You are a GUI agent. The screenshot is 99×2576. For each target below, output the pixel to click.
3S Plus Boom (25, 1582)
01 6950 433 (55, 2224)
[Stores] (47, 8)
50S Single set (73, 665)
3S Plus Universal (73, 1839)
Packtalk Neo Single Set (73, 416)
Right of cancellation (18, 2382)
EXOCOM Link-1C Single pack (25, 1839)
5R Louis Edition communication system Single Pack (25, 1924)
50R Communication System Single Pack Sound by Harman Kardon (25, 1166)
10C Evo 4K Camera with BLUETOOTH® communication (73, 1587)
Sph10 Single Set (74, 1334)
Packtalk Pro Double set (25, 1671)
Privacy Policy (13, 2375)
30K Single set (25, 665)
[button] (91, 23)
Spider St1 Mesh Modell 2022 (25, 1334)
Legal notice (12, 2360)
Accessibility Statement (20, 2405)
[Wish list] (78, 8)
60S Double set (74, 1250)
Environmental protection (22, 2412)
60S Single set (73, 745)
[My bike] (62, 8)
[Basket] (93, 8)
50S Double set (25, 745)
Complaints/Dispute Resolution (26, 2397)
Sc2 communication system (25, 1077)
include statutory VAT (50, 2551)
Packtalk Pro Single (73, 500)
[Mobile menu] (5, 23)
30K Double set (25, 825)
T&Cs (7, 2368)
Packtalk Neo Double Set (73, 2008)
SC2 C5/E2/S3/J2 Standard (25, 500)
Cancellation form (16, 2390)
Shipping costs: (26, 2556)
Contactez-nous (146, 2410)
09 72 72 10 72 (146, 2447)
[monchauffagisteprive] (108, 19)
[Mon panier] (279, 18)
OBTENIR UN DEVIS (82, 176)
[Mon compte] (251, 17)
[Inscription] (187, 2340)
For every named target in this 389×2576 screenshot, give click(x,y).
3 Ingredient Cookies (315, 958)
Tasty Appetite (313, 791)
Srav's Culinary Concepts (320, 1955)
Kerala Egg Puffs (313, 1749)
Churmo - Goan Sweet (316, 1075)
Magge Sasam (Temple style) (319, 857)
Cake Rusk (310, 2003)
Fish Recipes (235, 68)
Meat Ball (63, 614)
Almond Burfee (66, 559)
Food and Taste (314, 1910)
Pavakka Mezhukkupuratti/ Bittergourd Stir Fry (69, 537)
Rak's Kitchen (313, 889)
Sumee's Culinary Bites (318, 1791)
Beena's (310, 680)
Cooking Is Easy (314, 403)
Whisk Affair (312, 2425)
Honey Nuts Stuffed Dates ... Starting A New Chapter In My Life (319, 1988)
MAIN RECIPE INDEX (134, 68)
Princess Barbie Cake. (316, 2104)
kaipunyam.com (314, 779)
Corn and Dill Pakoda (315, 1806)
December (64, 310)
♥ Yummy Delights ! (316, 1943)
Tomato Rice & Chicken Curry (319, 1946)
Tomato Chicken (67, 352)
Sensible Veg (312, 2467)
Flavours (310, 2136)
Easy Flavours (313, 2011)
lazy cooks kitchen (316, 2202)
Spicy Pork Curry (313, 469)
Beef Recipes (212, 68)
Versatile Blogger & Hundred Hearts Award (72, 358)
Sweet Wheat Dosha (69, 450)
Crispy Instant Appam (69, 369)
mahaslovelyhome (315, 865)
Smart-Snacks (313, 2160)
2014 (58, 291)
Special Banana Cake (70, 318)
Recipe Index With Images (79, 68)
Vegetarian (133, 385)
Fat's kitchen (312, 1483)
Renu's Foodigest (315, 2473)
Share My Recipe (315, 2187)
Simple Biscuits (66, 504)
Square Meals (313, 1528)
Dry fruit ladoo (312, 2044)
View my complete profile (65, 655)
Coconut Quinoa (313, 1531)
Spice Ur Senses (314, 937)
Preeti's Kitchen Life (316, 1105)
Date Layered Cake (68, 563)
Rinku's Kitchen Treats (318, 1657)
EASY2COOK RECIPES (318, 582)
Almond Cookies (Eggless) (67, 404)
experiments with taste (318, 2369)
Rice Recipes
- - - - -
- Required action -
Write out all the entries once more, exactly.

- Solution to this problem -
You are a GUI agent. The screenshot is 99×2576. For each target below, output the pixel to click.
3S Plus Boom (25, 1582)
01 6950 433 (55, 2224)
[Stores] (47, 8)
50S Single set (73, 665)
3S Plus Universal (73, 1839)
Packtalk Neo Single Set (73, 416)
Right of cancellation (18, 2382)
EXOCOM Link-1C Single pack (25, 1839)
5R Louis Edition communication system Single Pack (25, 1924)
50R Communication System Single Pack Sound by Harman Kardon (25, 1166)
10C Evo 4K Camera with BLUETOOTH® communication (73, 1587)
Sph10 Single Set (74, 1334)
Packtalk Pro Double set (25, 1671)
Privacy Policy (13, 2375)
30K Single set (25, 665)
[button] (91, 23)
Spider St1 Mesh Modell 2022 (25, 1334)
Legal notice (12, 2360)
Accessibility Statement (20, 2405)
[Wish list] (78, 8)
60S Double set (74, 1250)
Environmental protection (22, 2412)
60S Single set (73, 745)
[My bike] (62, 8)
[Basket] (93, 8)
50S Double set (25, 745)
Complaints/Dispute Resolution (26, 2397)
Sc2 communication system (25, 1077)
include statutory VAT (50, 2551)
Packtalk Pro Single (73, 500)
[Mobile menu] (5, 23)
30K Double set (25, 825)
T&Cs (7, 2368)
Packtalk Neo Double Set (73, 2008)
SC2 C5/E2/S3/J2 Standard (25, 500)
Cancellation form (16, 2390)
Shipping costs: (26, 2556)
Contactez-nous (146, 2410)
09 72 72 10 72 (146, 2447)
[monchauffagisteprive] (108, 19)
[Mon panier] (279, 18)
OBTENIR UN DEVIS (82, 176)
[Mon compte] (251, 17)
[Inscription] (187, 2340)
For every named target in this 389×2576 screenshot, give click(x,y).
3 Ingredient Cookies (315, 958)
Tasty Appetite (313, 791)
Srav's Culinary Concepts (320, 1955)
Kerala Egg Puffs (313, 1749)
Churmo - Goan Sweet (316, 1075)
Magge Sasam (Temple style) (319, 857)
Cake Rusk (310, 2003)
Fish Recipes (235, 68)
Meat Ball (63, 614)
Almond Burfee (66, 559)
Food and Taste (314, 1910)
Pavakka Mezhukkupuratti/ Bittergourd Stir Fry (69, 537)
Rak's Kitchen (313, 889)
Sumee's Culinary Bites (318, 1791)
Beena's (310, 680)
Cooking Is Easy (314, 403)
Whisk Affair (312, 2425)
Honey Nuts Stuffed Dates ... Starting A New Chapter In My Life (319, 1988)
MAIN RECIPE INDEX (134, 68)
Princess Barbie Cake. (316, 2104)
kaipunyam.com (314, 779)
Corn and Dill Pakoda (315, 1806)
December (64, 310)
♥ Yummy Delights ! (316, 1943)
Tomato Rice & Chicken Curry (319, 1946)
Tomato Chicken (67, 352)
Sensible Veg (312, 2467)
Flavours (310, 2136)
Easy Flavours (313, 2011)
lazy cooks kitchen (316, 2202)
Spicy Pork Curry (313, 469)
Beef Recipes (212, 68)
Versatile Blogger & Hundred Hearts Award (72, 358)
Sweet Wheat Dosha (69, 450)
Crispy Instant Appam (69, 369)
mahaslovelyhome (315, 865)
Smart-Snacks (313, 2160)
2014 (58, 291)
Special Banana Cake (70, 318)
Recipe Index With Images (79, 68)
Vegetarian (133, 385)
Fat's kitchen (312, 1483)
Renu's Foodigest (315, 2473)
Share My Recipe (315, 2187)
Simple Biscuits (66, 504)
Square Meals (313, 1528)
Dry fruit ladoo (312, 2044)
View my complete profile (65, 655)
Coconut Quinoa (313, 1531)
Spice Ur Senses (314, 937)
Preeti's Kitchen Life (316, 1105)
Date Layered Cake (68, 563)
Rinku's Kitchen Treats (318, 1657)
EASY2COOK RECIPES (318, 582)
Almond Cookies (Eggless) (67, 404)
experiments with taste (318, 2369)
Rice Recipes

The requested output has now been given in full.